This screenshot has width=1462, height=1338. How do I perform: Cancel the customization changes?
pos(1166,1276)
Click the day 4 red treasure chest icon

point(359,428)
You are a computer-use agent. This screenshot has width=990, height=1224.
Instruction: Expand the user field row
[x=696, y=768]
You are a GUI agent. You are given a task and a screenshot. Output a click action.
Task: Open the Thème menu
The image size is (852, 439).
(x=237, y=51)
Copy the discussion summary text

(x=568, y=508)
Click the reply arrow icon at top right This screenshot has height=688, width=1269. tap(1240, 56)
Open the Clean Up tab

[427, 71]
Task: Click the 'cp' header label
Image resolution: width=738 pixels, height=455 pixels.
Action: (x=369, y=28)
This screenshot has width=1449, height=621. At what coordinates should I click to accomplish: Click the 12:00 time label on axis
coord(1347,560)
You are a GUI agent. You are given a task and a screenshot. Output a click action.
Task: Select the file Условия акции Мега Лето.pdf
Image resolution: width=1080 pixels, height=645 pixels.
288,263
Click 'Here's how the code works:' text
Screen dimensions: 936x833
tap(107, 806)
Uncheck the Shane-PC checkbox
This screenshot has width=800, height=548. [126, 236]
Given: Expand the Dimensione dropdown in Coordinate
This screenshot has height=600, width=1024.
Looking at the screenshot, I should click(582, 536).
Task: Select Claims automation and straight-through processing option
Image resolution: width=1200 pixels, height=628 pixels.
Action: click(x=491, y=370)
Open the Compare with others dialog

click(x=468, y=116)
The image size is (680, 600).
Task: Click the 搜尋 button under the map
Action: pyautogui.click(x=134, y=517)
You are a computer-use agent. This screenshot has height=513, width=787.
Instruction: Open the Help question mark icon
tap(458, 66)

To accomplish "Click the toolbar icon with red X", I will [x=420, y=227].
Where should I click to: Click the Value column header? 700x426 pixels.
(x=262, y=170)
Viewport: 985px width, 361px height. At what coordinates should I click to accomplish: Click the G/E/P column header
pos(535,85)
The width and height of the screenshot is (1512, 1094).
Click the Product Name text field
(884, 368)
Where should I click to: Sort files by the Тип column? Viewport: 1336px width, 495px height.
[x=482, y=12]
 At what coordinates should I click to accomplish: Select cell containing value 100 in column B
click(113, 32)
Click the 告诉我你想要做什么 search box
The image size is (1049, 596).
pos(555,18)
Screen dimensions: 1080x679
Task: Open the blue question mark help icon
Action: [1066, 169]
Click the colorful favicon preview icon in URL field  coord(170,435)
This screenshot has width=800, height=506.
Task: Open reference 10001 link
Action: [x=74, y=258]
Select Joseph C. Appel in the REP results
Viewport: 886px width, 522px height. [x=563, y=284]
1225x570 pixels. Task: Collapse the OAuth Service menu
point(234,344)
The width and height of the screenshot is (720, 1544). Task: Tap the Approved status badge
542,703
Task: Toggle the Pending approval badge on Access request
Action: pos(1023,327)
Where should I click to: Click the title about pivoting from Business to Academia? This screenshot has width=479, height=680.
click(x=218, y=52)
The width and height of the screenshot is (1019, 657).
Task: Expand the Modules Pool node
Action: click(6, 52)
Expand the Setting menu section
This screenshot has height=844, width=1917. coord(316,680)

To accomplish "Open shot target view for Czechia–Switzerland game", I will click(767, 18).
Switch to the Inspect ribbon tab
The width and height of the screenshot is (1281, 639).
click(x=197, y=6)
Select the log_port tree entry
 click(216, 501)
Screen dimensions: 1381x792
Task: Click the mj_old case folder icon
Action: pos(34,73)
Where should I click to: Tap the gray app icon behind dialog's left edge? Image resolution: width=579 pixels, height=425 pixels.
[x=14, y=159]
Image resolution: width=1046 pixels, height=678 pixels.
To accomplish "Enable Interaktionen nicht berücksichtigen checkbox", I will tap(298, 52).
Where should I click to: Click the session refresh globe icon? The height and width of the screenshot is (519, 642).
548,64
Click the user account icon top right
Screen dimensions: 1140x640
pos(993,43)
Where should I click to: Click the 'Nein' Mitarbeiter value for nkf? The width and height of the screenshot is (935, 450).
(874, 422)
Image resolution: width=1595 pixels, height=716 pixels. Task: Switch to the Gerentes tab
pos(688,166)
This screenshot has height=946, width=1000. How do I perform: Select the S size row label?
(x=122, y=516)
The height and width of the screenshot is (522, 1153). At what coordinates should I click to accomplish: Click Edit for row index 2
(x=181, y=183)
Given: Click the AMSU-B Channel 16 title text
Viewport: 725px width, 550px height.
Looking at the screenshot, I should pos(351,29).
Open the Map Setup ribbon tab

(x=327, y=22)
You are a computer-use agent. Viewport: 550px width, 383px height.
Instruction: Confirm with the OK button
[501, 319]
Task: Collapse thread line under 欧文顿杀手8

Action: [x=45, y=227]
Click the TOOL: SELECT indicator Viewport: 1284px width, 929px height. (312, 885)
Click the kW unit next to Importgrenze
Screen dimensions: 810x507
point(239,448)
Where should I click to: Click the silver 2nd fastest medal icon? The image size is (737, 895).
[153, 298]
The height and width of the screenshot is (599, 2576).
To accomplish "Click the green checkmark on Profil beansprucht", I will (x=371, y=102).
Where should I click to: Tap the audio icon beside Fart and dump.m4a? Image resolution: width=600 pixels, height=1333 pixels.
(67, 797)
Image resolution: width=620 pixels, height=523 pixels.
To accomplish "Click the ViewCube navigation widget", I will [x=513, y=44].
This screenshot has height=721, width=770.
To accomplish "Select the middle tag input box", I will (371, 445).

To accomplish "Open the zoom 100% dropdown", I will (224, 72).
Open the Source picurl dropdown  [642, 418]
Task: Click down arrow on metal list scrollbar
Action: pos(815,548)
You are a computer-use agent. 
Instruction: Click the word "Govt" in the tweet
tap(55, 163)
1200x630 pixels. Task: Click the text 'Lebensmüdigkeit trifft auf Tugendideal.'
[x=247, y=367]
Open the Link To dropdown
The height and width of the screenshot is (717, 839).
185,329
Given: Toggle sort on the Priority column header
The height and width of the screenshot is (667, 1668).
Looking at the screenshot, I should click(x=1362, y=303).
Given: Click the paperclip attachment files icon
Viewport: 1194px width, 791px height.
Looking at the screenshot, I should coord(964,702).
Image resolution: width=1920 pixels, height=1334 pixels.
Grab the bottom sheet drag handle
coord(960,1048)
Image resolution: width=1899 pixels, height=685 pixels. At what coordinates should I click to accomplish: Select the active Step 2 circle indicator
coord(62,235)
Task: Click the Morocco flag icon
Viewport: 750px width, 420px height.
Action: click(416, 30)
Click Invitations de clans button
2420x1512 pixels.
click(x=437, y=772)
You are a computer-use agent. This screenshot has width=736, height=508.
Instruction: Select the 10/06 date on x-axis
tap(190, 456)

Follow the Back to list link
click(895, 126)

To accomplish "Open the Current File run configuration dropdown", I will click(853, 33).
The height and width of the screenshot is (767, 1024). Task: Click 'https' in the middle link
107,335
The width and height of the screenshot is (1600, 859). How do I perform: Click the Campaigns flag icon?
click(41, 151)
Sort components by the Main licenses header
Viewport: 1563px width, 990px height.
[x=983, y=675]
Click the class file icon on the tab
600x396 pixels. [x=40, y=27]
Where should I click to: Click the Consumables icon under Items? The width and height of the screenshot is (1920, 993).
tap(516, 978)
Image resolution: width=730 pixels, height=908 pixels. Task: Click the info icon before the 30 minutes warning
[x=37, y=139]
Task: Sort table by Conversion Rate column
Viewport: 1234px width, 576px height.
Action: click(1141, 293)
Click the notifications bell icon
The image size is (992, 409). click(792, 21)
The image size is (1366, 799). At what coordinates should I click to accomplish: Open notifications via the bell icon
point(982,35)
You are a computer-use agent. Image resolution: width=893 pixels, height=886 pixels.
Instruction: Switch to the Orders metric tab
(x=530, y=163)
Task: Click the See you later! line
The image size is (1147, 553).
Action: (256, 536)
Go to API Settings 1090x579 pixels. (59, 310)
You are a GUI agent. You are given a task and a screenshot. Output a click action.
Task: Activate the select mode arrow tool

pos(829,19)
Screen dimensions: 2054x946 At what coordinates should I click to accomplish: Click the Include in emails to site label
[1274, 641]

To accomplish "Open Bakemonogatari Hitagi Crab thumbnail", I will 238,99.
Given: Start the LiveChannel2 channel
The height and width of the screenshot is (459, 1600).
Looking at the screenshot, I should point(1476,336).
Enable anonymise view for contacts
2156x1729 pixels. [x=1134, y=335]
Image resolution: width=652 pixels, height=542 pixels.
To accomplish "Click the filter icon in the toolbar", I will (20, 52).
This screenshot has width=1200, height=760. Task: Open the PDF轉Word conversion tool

> **Task item**
Only the lines from the beginning of the material to the line containing "has width=990, height=1224." should be echoed, verbatim and in full.

> **Answer box**
This screenshot has width=1462, height=1338. How do I perform: Cancel the customization changes?
pos(1166,1276)
Click the day 4 red treasure chest icon

point(359,428)
You are a computer-use agent. This screenshot has width=990, height=1224.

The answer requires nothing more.